— TASK TO CARRY OUT —
In the material below, some lines carry "computer". Copy each such line.

— SOURCE MATERIAL —
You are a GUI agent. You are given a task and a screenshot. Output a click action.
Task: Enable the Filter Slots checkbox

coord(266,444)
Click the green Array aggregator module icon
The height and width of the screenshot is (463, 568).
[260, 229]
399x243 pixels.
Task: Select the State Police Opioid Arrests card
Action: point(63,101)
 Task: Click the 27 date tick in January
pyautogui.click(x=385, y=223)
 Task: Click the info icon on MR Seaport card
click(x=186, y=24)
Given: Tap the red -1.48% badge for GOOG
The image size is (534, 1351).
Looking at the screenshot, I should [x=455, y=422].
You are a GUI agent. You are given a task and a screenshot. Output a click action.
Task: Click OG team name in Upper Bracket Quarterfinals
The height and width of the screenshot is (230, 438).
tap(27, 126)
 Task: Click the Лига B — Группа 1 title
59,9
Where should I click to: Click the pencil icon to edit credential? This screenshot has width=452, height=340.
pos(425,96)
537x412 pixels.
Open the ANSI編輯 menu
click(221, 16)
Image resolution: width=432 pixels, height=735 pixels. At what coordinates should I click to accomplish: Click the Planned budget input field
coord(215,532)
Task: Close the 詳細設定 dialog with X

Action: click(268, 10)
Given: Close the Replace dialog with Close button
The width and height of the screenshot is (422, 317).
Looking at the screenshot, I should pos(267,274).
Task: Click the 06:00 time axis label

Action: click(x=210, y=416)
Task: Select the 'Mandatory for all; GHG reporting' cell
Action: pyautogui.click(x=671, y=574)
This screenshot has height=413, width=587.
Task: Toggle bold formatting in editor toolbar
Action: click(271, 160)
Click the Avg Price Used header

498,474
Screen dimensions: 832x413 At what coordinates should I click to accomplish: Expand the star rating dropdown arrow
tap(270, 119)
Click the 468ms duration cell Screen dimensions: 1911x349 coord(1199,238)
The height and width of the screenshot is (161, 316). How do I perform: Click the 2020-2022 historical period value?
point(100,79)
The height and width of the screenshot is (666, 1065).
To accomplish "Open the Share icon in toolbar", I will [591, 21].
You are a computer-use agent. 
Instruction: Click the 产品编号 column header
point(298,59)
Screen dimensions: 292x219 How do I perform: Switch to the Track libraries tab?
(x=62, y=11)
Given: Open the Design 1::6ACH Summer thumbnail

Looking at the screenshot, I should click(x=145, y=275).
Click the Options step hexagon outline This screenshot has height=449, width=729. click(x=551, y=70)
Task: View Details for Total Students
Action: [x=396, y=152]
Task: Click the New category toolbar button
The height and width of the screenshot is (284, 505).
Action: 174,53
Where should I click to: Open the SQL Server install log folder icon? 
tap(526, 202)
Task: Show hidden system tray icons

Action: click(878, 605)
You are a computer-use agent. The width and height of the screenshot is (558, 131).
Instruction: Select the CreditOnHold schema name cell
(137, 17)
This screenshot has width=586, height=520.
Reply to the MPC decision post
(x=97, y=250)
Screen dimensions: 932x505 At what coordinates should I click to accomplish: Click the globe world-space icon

— WRITTEN SOLUTION —
You are a computer-use agent. 
You are a computer-use agent. The width and height of the screenshot is (558, 131).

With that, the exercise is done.